### Fragmento proporcionado
'''

Influenciado por las palabras de Agamenón,
que sugiere la posibilidad de un regreso
inminente, los guerreros
aqueos llamados a la reunión se
transforman en una multitud descompuesta y estridente, corriendo frenéticamente hacia las naves, preocupados solo
para navegar lo más pronto posible. Para
que finalmente la razón prevalezca es necesario que Ulises
detenga los líderes, uno por uno, y “con buenas palabras” los convenza, logrando de una manera
mucho más enérgica poner en marcha a los soldatos.
La gente que aclama al demagogo
—Aristóteles parece estar diciendo— se asemeja a esa turba. No es la suma de muchas cabezas pensantes,
como el consejo de los aristoi que Agamenón había reunido antes de convocar a la asamblea, sino una masa
compacta, que se mueve al unísono, reaccionando a estímulos elementales. Una entidad que se asemeja mucho a la imagen platónica de
la bestia caprichosa, que no se
puede convencer a través de argumentos
(como a los jefes aqueos singularmente considerados), sino solo
intentar domarlo o adomesticarlo[9].
Las consideraciones de Aristóteles se pueden extender a la concepción populista del “pueblo”. El populista —como el demagogo— apela al pueblo como si fuera un sujeto colectivo, que habla con una sola voz y expresa una única voluntad. Los conflictos de intereses entre los diferentes grupos sociales, aunque también las diferencias de opiniones, ideales, proyectos políticos, desaparecen en una perspectiva similar. La distinción entre derecha e izquierda pierde relevancia. La única distinción que sigue contando es aquella entre el pueblo, entendido como una comunidad a la que pertenecen las personas ordinarias y comúnes, y los miembros del estabilishment político, económico, cultural, concebido como un poder opaco e inaccesible, no sujeto al control de la gente común. El pueblo, ni qué decir, es bueno: trabaja, produce, se ensucia las manos. Las élites son corruptas, parasitarias, improductivas. Constituyen una casta privilegiada y distante. Esta forma de maniqueísmo —el bien, por una parte, y el mal por la otra— que no distingue entre la derecha y la izquierda, entre las instituciones gubernamentales y las de garantía, es un ingrediente típico de todas las formas de populismo.

'''

Entradas de datos almacenados:

'''

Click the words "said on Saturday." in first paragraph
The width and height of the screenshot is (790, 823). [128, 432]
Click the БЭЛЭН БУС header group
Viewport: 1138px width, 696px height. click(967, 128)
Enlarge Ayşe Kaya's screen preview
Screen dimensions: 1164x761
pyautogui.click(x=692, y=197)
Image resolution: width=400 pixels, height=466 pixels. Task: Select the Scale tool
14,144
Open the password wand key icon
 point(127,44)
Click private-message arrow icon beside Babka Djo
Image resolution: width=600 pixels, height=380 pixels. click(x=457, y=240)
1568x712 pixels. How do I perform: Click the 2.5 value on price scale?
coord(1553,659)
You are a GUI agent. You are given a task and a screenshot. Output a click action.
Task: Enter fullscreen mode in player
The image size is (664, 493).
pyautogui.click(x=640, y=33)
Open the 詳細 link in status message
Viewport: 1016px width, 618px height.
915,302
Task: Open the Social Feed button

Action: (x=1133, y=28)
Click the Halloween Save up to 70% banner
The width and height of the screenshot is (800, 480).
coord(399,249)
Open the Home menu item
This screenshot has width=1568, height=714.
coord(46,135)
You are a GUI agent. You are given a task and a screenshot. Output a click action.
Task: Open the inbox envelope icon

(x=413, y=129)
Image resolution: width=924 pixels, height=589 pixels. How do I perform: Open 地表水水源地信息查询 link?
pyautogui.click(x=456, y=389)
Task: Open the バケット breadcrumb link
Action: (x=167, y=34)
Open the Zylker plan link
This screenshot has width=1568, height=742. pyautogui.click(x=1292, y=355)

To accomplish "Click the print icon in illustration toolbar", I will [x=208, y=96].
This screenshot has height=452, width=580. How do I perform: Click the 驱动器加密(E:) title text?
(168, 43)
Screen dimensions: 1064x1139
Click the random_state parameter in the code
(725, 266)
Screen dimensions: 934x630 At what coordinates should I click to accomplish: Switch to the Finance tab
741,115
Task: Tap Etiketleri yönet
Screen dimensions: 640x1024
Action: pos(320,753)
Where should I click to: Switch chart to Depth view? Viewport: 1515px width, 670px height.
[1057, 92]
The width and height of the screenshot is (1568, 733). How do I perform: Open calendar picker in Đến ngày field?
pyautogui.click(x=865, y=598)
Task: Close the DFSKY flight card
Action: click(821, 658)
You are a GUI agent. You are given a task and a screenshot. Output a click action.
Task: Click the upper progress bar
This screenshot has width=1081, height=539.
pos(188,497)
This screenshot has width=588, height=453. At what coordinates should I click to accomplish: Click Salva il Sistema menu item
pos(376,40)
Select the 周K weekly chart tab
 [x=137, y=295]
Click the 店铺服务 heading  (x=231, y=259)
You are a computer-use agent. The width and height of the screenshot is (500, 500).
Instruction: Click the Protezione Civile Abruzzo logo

'''

### Solicitud de trabajo A
Reproduce el pasaje del fragmento sobre el populismo que comienza con "Influenciado por las" y sigue hasta "a los soldatos.", pero cambia "Ulises" por "Odiseo".
### Solicitud de trabajo B
Responde estas preguntas según el fragmento sobre el populismo.
(i) ¿Qué hace Ulises con los líderes para que prevalezca la razón?
(ii) ¿A qué imagen platónica se asemeja la masa que aclama al demagogo?
(iii) ¿Con qué tres adjetivos se describe a las élites?
### Solicitud de trabajo C
Según el fragmento sobre el populismo, ¿por qué el pueblo es bueno en la visión populista?
Las líneas no tienen ningún papel en esto.

### Espacio de respuesta A
Influenciado por las palabras de Agamenón,
que sugiere la posibilidad de un regreso
inminente, los guerreros
aqueos llamados a la reunión se
transforman en una multitud descompuesta y estridente, corriendo frenéticamente hacia las naves, preocupados solo
para navegar lo más pronto posible. Para
que finalmente la razón prevalezca es necesario que Odiseo
detenga los líderes, uno por uno, y “con buenas palabras” los convenza, logrando de una manera
mucho más enérgica poner en marcha a los soldatos.

### Espacio de respuesta B
(i) Los detiene uno por uno y los convence "con buenas palabras".
(ii) Se asemeja a la imagen de la bestia caprichosa.
(iii) Se las describe como corruptas, parasitarias e improductivas.

### Espacio de respuesta C
En la visión populista, el pueblo es bueno porque trabaja, produce y se ensucia las manos.